When the flow is in the horizontal plane only, long-pattern fittings are necessary to prevent excessive reduction in flow velocity. When flow is from the horizontal to the vertical, or from the vertical to the horizontal, a shorter pattern fitting may be used because the acceleration of flow due to gravity will maintain higher velocities. An "X" in the columns indicates that a particular fitting is acceptable for the described change in direction. The table has been developed to identify where a particular drainage pattern fitting is permitted. Note "a" permits the use of 2-inch or smaller short-sweep and quarter-bend fitting for drains serving a single fixture where the change in direction is from the vertical to horizontal or from the horizontal to horizontal.
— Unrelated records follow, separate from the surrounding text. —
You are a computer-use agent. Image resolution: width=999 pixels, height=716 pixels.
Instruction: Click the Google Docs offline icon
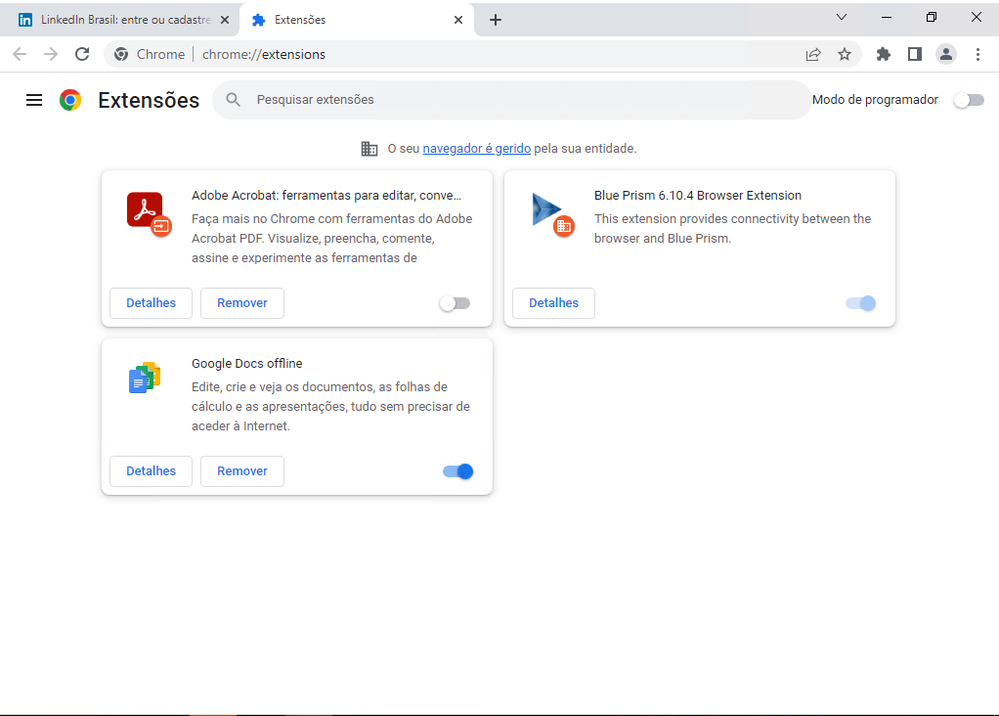pyautogui.click(x=145, y=378)
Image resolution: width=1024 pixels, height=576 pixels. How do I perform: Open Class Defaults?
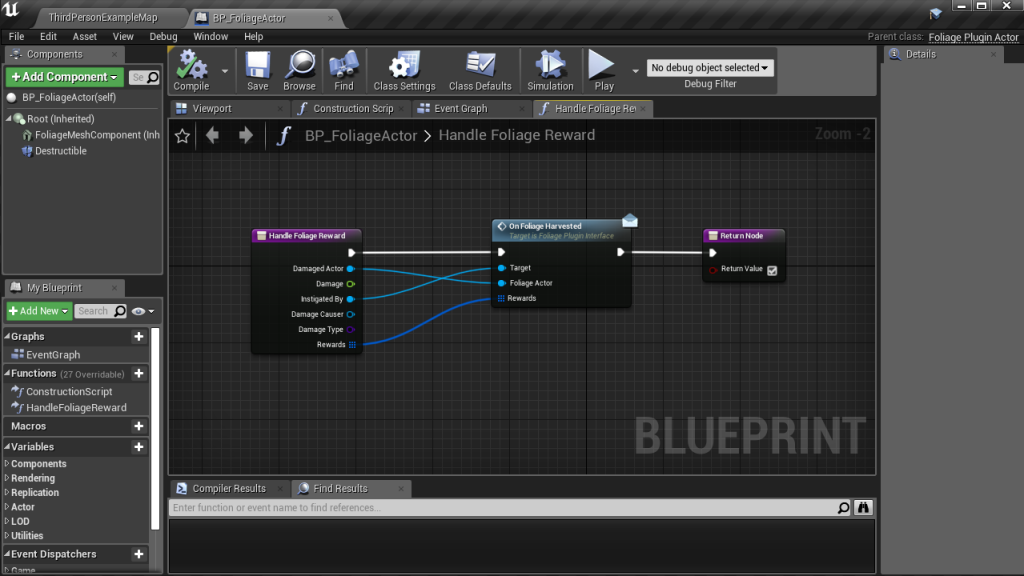point(480,68)

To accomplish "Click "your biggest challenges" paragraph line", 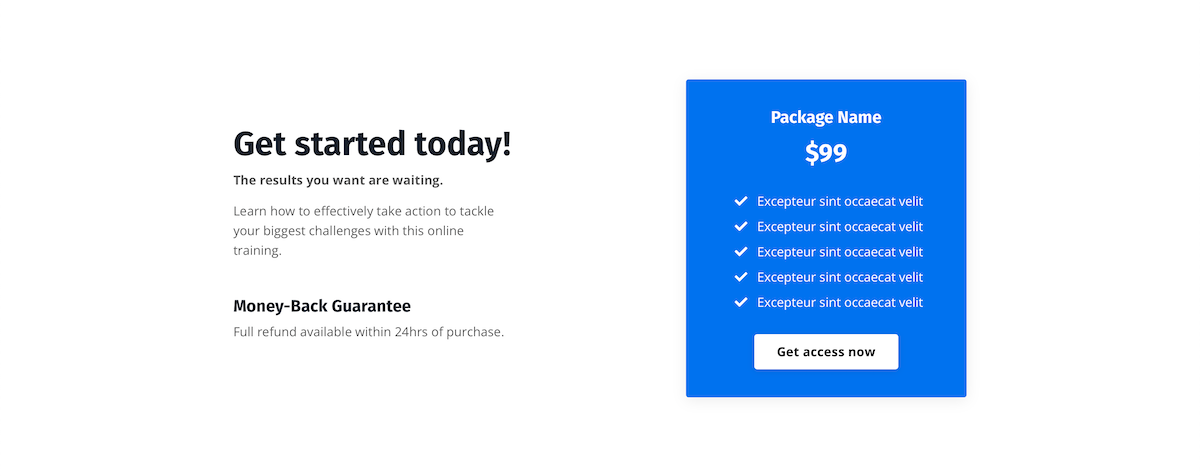I will point(352,231).
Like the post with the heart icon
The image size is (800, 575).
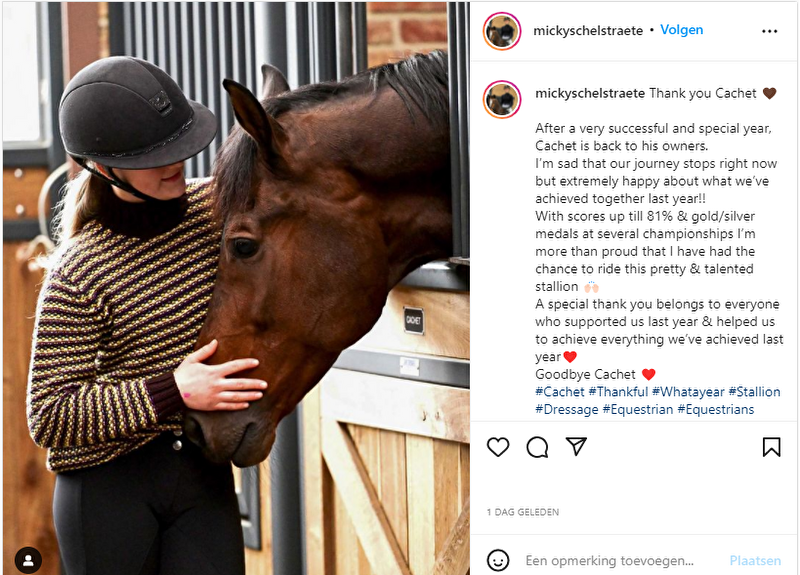498,447
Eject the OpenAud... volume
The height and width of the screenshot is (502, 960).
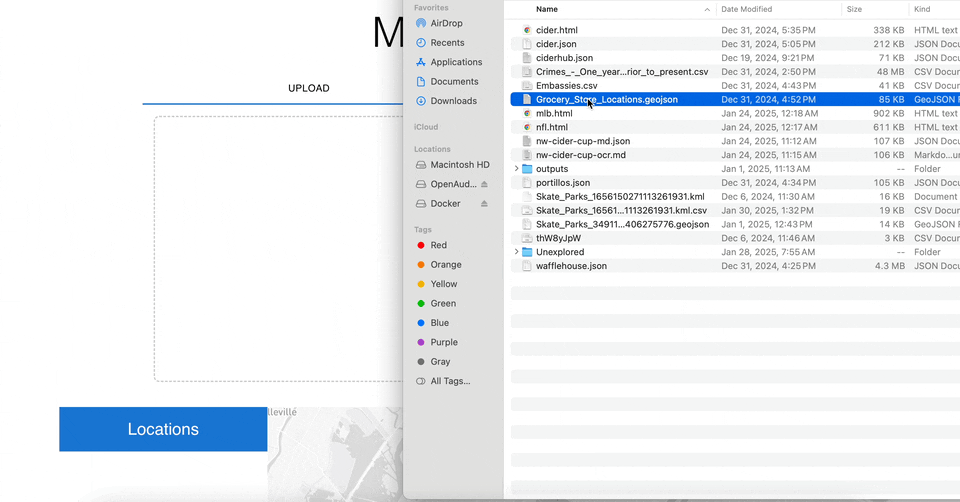tap(484, 184)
Note "b" permits the use of short-sweep fittings of 3 inches in diameter or larger where the change in direction is from the vertical to the horizontal.
Figure 3
Sizing the Sanitary Drainage System
The sizing of drainage piping systems is based on fixture unit values. The fixture unit value takes into consideration the average rate of discharge, duration of use for a single operation and the interval between each operation of a plumbing fixture. A fixture unit should be considered a probability factor since there is no direct correlation to the discharge flow rate from a given fixture. Table 3 provides common fixture unit values for each plumbing fixture. Each fixture should be assigned a given fixture unit value when sizing the drainage piping system. For a private bathroom with fixtures intended for a single user, the grouping is assigned a single value under the bathroom group listing.
Table 4
The last column of Table 4 lists the minimum trap size required for the corresponding fixture. Minimum trap size is also the minimum drainage pipe size because a drainage pipe cannot be reduced in size in the direction of flow. Building drains are the lowest portions of the drainage system that drain horizontally by gravity. Building drains are sized in accordance with Table 4. The minimum size of each pipe section is based on the slope of the pipe and the number of dfu's that connect to that section (see Figure 2).
Figure 4
For horizontal branches, stacks three branch intervals or less in height and stacks greater than three branch intervals are sized in accordance with Table 5. This table is really two separate sizing tables, one for horizontal branches and one for stacks. To size a horizontal branch, only the first two columns of the table are used. The fixture unit value for a horizontal branch is lower than the permitted load for a building drain or building sewer. The reduced load capacity of a horizontal branch is intended to minimize the adverse effects caused by flow from a horizontal branch entering a stack (see Figure 3).
Table 5
To size a stack, there are three main criteria that must be considered: the discharge into a branch interval, total discharge into a stack and total number of branch intervals. Within any given branch interval, a stack is limited as to the maximum amount of discharge it can receive. A branch interval cannot be less than 8 feet and generally corresponds to a story height (see Figure 4). More than one horizontal branch is permitted to connect in a branch interval provided the total load for all branches is less than the dfu value listed in the two columns of the stack sizing table or the third column of Table 5 (see Figure 5).
Figure 5
In conclusion, these are the basic components of a sanitary drainage system that the design professional must take into consideration when designing a drainage system. The designer needs to understand that plumbing engineering is not an engineered science, as we know it. It relies on design experience, innovation and the proper use of codes and standards.